Photos that look just as good after 10 years as they did on the day
they were taken is a circumstance we are used to in times of digital
photography. However, historically, it is questionable at best and plain
incorrect in most cases. Environmental influences degrade the quality
of your printed picture over time. IBM believes that digital images
should follow suit and has filed a patent for an automatically aging file system.
Let’s be honest: Searching through shoeboxes filled with old family
pictures can be a much more enjoyable activity than sitting in front of a
screen and searching through file folders of potentially tens of
thousands of pictures. Even worse, the emotional connection to pictures
when they gracefully age, especially noticeable via discolored content,
can be much greater in printed picture than it is the case with digital
counterparts.
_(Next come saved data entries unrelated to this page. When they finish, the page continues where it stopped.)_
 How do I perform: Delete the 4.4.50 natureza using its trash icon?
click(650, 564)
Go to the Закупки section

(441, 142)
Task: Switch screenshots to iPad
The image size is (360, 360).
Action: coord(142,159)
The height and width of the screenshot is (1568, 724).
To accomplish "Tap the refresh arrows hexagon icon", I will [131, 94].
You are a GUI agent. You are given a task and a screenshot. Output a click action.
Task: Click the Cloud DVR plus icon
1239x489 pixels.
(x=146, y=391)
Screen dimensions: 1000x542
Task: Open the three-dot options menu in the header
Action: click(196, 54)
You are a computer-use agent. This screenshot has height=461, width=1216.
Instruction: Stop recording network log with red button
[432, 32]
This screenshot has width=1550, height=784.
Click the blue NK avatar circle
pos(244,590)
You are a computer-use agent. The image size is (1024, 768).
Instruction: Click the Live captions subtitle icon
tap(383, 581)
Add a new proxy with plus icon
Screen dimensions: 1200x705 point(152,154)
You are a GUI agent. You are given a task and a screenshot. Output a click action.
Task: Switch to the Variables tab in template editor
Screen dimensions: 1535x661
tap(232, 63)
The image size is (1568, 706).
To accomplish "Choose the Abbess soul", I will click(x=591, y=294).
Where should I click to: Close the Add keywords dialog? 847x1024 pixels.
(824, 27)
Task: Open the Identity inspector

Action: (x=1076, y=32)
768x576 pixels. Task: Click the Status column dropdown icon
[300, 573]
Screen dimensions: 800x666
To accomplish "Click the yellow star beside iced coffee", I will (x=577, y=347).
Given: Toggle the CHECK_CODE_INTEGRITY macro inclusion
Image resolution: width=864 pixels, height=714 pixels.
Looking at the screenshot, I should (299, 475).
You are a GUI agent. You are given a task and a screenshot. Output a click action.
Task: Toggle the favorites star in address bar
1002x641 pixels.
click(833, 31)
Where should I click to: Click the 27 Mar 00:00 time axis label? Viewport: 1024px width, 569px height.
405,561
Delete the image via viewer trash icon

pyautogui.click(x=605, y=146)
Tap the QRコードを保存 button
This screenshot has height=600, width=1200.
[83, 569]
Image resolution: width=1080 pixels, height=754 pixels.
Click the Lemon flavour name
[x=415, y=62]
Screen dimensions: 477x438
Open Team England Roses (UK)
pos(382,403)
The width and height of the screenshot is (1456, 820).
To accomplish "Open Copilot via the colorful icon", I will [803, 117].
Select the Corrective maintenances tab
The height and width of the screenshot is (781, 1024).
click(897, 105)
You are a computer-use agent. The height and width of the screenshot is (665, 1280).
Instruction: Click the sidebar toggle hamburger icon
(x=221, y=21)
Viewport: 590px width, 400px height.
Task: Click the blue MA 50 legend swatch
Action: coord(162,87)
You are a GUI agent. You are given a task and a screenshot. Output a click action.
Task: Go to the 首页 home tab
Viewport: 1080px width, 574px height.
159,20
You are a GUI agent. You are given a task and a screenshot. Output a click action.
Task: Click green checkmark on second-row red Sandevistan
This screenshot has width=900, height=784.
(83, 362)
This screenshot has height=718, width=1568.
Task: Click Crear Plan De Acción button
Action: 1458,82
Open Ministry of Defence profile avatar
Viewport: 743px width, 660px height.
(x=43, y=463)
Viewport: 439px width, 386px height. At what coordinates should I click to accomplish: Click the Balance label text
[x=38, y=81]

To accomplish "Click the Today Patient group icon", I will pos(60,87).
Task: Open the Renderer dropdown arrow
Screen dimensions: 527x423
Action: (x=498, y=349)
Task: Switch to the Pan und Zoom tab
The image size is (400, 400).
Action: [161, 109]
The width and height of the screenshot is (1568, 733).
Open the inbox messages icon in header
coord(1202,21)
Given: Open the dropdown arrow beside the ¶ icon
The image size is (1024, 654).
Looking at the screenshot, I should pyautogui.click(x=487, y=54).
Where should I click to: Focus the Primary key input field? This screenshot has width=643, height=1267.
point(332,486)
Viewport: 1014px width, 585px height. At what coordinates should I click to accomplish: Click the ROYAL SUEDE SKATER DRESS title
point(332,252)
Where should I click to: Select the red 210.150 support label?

Someone at IBM felt that the boring never changing status
of content in digital images, at least until there is corrupt data, is
something that needs to be changed.
The resulting idea was submitted as a patent application in May of
2010: A file system that would, for example, work with doc, jpg and gif
files and dynamically change the content of the picture or document over
time to simulate the environmental effects on a real printed picture.
According to the inventors, there “is a need for a new kind of filing
system that automatically and selectively ages files contained therein
such that the files themselves are caused to age with time and are not
maintained in their originally stored state.” And: “There is a need to
provide such an aging function to apply automatically to all files
stored on the filing system without requiring a continuing user
monitoring effort.”
Makes sense to me. Would you deliberately destroy your own files and
complain if the degradation has not progressed enough in a certain time
frame? Of course not. An aging feature should do that for you –
conveniently, swiftly and without silly questions. Who would want to
maintain the same quality of the original digital picture over an
extended period of time? Taken to the extreme, imagine the ginormous
dilemma we’d be in had we been able to preserve all those fragile
documents in the library of Alexandria in their original quality. The
inventors claim that the visual effect seen in an aging file system
would be immediately indicative of the age of the photograph, which
would probably support those of us who are too lazy to check the
properties of the image file and discover the year, day, hour, minute
and second a picture was taken – and when it was transferred to its
permanent storage graveyard.
I am actually wondering why no one else had this idea before. There
could be a solution for the huge pile of information we are creating
every day. Natural decomposition can only help to reduce the burden we
are placing on succeeding generations. Is this patent application really
a thought that is complete? Why stop at digital aging? What about
accidental loss of images in, say, statistical fires, floods or any
other unfortunate event that can cause property loss?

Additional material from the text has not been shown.